No matter how I analyzed it, there was no way around this. Once I'd taken him to the clearing, this was the only outcome. If I hadn't opposed her, perhaps it wouldn't have triggered her love of the game.
"But if I had stood by," I muttered, mostly to myself, "she would have killed you right then."
"I thought...," he whispered, "I didn't smell the same to the others." he hesitated. "As I do to you."
"You don't." What he was to me, simply physically, was something more intense than I'd ever seen in any other immortal's mind. "But that doesn't mean that you aren't still a temptation to every one of them. If you had appealed to the tracker, or any of them, the same way you appeal to me, it would have meant a fight right there."

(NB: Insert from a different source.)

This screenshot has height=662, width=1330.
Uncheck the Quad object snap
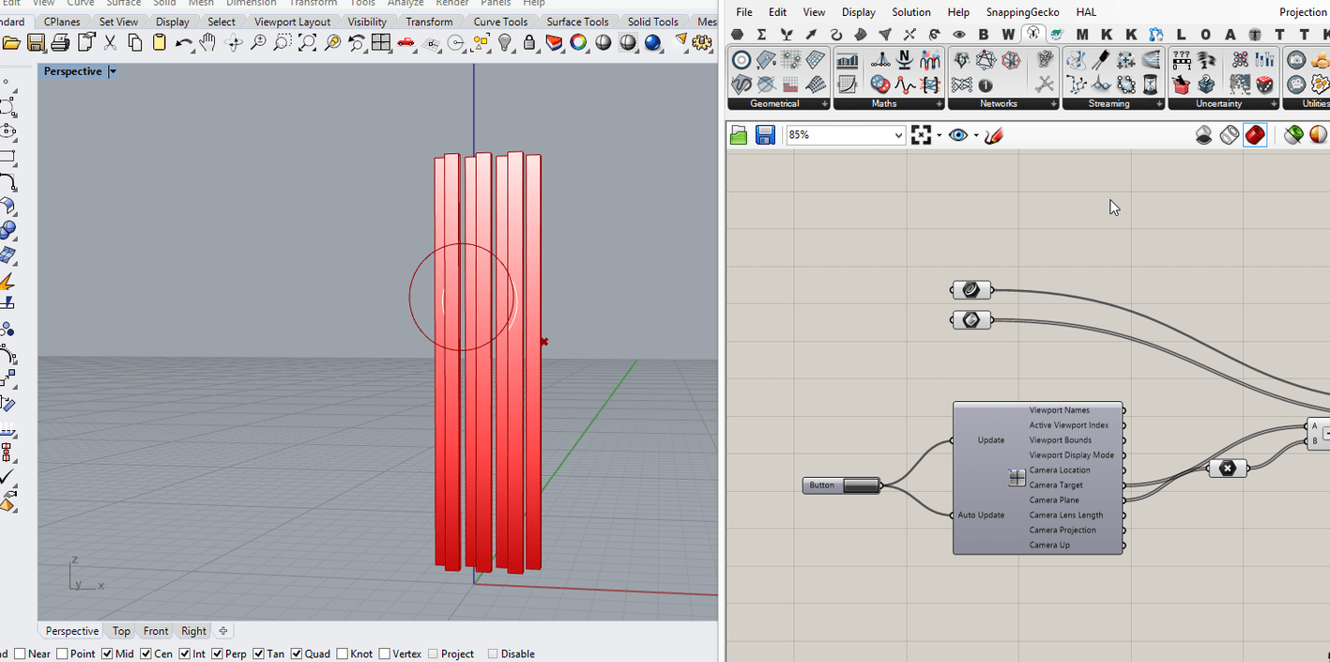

His body shuddered against mine.
It would have been easier, though, I realized now, if it had come to a fight. I felt certain the frightened redhead would have run, and I doubted that Lauren would have stood with the tracker when it was an obviously losing prospect. Even if they'd all joined in, they could never have survived. Especially with Jessamine launching a surprise attack from the midst of her smokescreen while all eyes were riveted on Eleanor. I'd seen enough of her memories to believe that Jessamine could probably have handled all three. Not that Eleanor would have let her.
And if we were a normal coven (though we could never be considered normal at our size), we probably would have attacked just for the insult.
But we weren't normal, we were civilized. We tried to live to a higher standard. A gentler, more peaceable standard. Because of our mother.
Because of Carine, tonight we had hesitated. We had chosen the more humane route, because that was our habit, our way of life.
Did that make us... weaker?
I flinched at the thought, but then immediately decided that our choice was still the right one, even if it did make us weak. I could feel that. It resonated deeply in my mind, my being... or my soul, if such a thing existed. Whatever it was that drove this corporeal form.
It didn't matter now. Archie might give us some power over the future, but the past was as lost for us as it was for anyone else. We had not attacked, and now we had the more complicated version still ahead. The coming fight could not be avoided.
"I don't think I have any choice but to kill her now," I murmured. "Carine won't like it."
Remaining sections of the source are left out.